(A block of data)
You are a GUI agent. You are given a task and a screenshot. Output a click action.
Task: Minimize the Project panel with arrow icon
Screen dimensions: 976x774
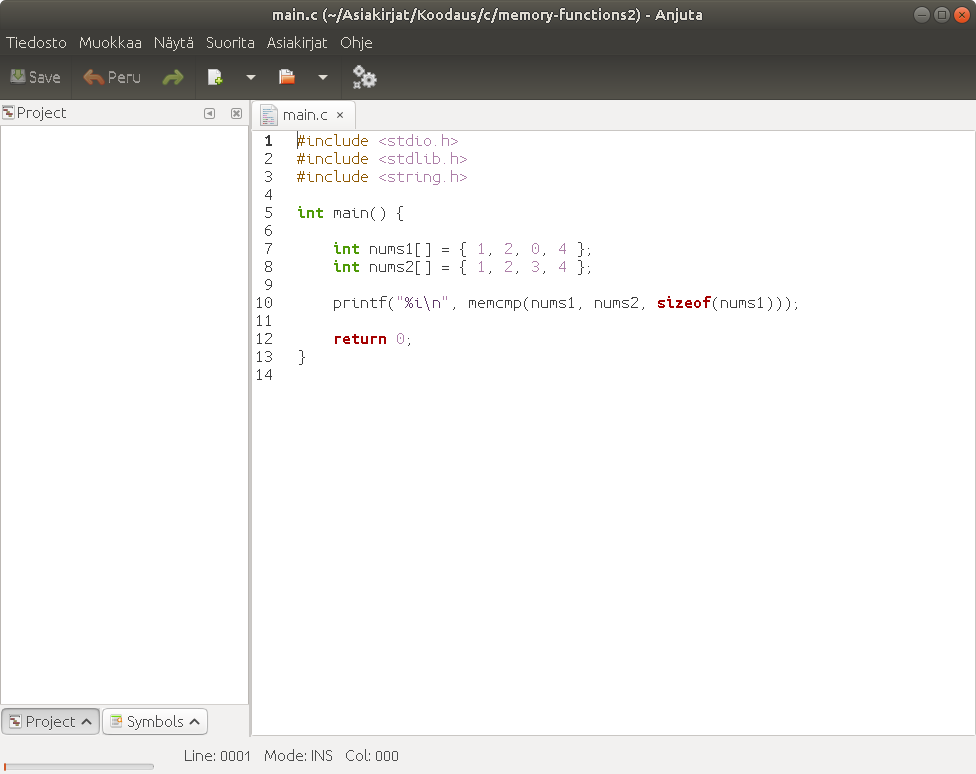click(x=209, y=113)

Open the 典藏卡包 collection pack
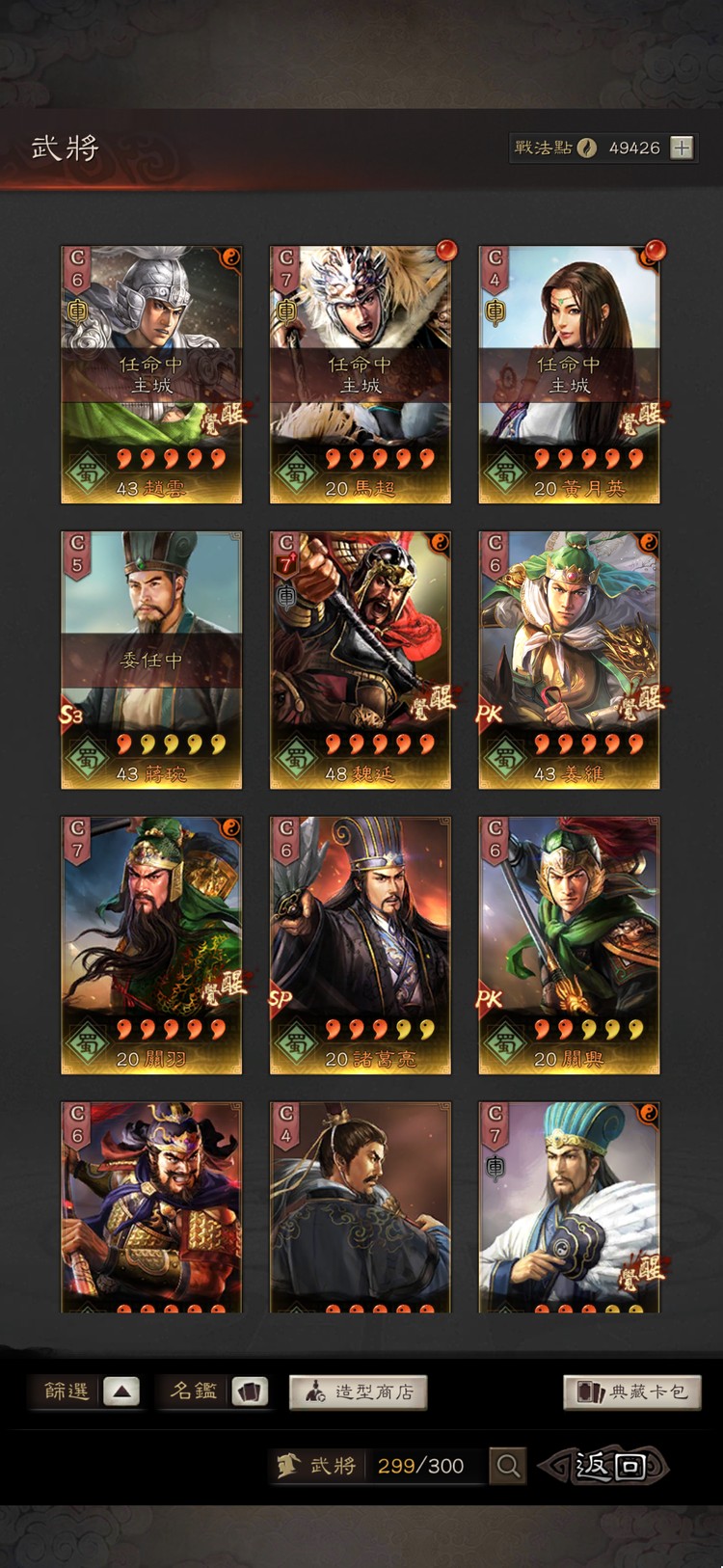tap(632, 1392)
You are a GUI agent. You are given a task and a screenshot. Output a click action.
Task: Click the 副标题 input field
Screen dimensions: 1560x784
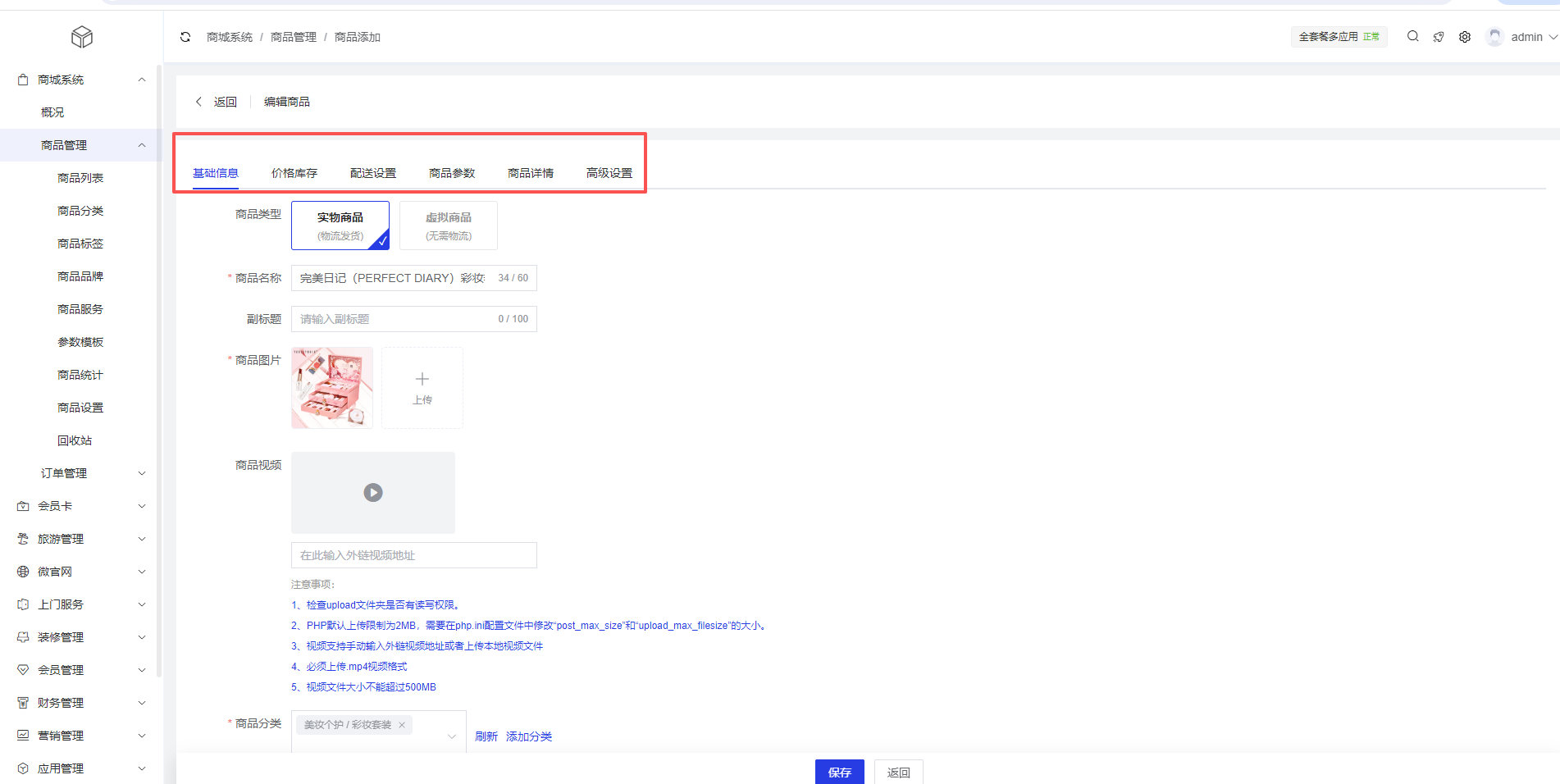[x=394, y=319]
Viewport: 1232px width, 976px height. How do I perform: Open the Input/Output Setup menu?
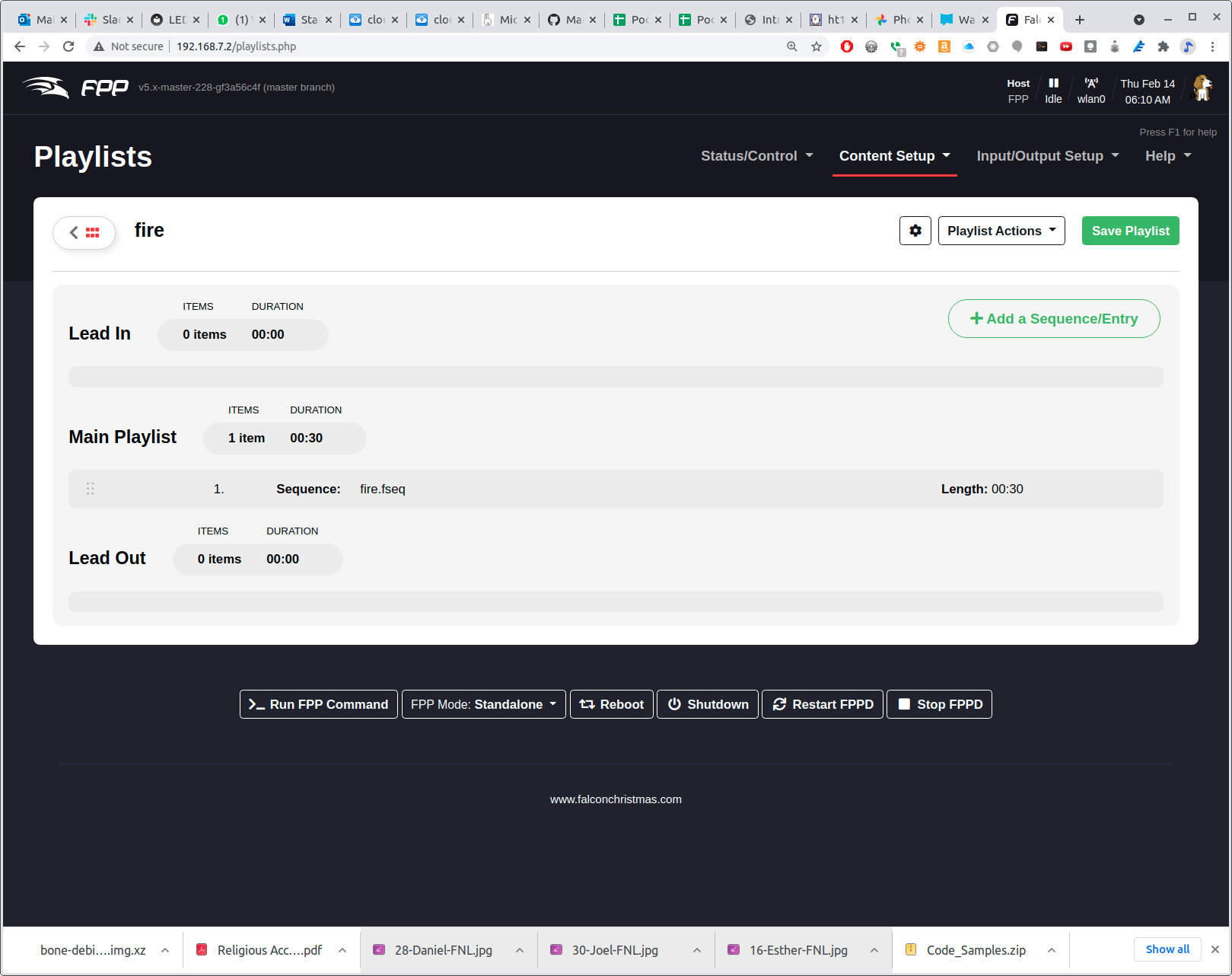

**Exercise instructions:** Print the rows starting with the line that contains "Open the 典藏卡包 collection pack" and going on through the end of the rows. Leave the pictures out of your answer.

**Solution for this problem:**
Open the 典藏卡包 collection pack
tap(632, 1392)
You are a GUI agent. You are given a task and a screenshot. Output a click action.
Task: Click the 副标题 input field
Screen dimensions: 1560x784
[x=394, y=319]
Viewport: 1232px width, 976px height. How do I perform: Open the Input/Output Setup menu?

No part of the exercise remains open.